As a consequence of a debate I had with some colleagues on the way home, I’m writing an article about how time is told here in Norway, since it felt weird at the beginning, considering my Romanian background.

It all started with the fact that when they say ‘Half three’ for example, it doesn’t mean half past three, it means half to three. Unlike in Romanian or in English, where a half defines the time that has passed since the 00, and not prior to that. And for extra entertainment, minutes between XX:20 and XX:40 (or maybe 15 and 45, not quite sure) are sometimes told as ‘3 minutes to half three’ meaning 2:27. It’s quite an easy trick, if you think of it, to keep your mind occupied with a bit of maths, but it always adds long pauses in the conversation between a native speaker and someone who’s learning the language, since the later stops to play a bit with numbers. Oh, and speaking of numbers, they reference the numbers between 20 and 100 as, for example, 6 and thirty (aka 36).

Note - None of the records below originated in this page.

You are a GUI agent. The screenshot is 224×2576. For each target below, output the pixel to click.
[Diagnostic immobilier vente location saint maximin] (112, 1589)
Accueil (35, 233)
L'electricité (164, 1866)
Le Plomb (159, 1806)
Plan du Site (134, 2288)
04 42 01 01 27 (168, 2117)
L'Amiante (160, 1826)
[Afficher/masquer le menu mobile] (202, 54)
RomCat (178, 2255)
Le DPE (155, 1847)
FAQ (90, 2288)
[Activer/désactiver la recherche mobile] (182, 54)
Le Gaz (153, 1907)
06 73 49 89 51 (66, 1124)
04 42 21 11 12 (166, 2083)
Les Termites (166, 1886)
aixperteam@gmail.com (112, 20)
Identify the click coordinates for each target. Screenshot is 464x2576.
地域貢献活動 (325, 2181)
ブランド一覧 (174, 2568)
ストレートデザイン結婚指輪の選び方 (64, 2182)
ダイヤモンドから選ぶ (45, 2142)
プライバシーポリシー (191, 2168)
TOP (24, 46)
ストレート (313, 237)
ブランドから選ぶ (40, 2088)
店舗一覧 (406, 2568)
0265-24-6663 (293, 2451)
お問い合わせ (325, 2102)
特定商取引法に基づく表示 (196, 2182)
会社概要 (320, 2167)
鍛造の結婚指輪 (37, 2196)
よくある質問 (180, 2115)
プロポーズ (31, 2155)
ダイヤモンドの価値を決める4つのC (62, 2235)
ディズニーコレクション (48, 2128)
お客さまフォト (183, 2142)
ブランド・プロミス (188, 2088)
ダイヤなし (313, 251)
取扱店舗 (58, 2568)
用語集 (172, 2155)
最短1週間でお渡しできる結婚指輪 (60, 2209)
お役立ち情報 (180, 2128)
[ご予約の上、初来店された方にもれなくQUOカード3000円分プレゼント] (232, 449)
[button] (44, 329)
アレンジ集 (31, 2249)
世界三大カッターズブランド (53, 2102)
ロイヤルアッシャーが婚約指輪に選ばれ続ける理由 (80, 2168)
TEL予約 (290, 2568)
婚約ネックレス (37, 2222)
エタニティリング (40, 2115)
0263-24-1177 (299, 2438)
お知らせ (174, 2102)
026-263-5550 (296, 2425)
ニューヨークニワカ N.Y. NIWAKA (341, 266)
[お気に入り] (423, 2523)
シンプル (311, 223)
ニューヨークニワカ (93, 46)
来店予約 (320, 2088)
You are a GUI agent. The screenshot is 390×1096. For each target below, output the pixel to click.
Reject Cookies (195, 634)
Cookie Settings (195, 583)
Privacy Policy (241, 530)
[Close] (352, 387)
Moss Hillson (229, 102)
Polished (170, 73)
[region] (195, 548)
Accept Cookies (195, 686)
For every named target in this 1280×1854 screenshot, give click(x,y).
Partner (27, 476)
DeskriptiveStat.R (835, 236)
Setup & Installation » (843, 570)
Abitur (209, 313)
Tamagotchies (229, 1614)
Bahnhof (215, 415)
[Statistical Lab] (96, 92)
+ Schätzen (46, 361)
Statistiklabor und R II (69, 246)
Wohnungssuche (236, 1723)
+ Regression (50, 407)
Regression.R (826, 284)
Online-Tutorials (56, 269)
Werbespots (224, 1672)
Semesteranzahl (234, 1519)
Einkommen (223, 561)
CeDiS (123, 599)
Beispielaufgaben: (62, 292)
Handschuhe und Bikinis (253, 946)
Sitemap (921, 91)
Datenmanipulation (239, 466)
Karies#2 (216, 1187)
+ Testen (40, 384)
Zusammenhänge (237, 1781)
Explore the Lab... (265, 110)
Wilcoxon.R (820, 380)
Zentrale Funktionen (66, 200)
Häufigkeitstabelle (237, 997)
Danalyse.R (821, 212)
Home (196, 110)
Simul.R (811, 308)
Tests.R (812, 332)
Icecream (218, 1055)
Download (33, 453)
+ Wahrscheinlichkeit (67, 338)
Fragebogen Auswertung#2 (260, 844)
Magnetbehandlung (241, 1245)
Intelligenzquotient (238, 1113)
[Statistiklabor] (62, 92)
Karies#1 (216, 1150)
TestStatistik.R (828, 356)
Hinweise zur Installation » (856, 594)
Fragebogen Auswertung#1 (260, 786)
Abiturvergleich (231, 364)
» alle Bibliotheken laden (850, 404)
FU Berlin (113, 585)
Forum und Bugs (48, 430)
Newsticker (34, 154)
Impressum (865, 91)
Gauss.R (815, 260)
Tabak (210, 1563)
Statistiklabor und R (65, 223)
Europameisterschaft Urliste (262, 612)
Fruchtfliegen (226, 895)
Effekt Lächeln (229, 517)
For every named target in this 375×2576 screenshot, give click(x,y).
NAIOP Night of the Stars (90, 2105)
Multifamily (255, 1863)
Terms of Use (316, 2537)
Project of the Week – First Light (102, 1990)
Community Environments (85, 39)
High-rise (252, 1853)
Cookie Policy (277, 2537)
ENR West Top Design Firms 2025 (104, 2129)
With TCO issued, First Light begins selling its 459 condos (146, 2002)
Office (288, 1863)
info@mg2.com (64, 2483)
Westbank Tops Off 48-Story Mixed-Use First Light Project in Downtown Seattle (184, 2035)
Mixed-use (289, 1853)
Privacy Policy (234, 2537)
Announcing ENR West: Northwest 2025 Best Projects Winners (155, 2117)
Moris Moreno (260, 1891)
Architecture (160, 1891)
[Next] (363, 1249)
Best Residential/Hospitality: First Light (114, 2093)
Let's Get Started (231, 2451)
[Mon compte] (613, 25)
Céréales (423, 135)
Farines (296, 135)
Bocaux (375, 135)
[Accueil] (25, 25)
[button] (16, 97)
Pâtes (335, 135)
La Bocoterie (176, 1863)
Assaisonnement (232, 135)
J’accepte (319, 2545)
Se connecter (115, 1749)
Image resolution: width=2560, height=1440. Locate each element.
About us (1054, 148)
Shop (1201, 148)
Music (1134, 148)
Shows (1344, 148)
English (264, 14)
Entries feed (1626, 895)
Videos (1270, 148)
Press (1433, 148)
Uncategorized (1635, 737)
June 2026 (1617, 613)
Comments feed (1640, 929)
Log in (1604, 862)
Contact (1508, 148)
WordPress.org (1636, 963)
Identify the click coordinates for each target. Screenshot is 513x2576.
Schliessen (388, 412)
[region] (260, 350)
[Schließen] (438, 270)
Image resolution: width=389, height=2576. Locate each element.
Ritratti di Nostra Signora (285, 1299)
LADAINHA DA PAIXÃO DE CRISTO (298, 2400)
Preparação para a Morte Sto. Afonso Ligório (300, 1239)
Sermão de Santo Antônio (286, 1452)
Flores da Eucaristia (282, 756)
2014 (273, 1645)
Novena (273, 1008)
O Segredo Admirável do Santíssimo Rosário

In the debate today, the example given was ‘when you say you eat half a bread, you don’t mean a bread and a half’ – a bread and a half implying the Romanian/English way where you start with the unit and add a half. But on the other hand, you started with one full bread – else it would be quite a challenge to eat half of zero bread. And from its start til its half, you ate half of it. If you come to think of it, a logic may be found in the way of rounding the positive numbers, since you round to the next higher number, hence tit might make sense to say the half left TO the next hour rather than the one which just passed. On the other hand, if you ever consider that there was a time 0, before which it was only the scary nothing, then Norwegian system fails since there can’t be a half hour prior to that.

I heard the same system is used in German language. No idea about other Germanic languages though, but just in case you ever have a time-related misunderstanding with a Thor’s descendant, don’t take it personally. Not even half of it.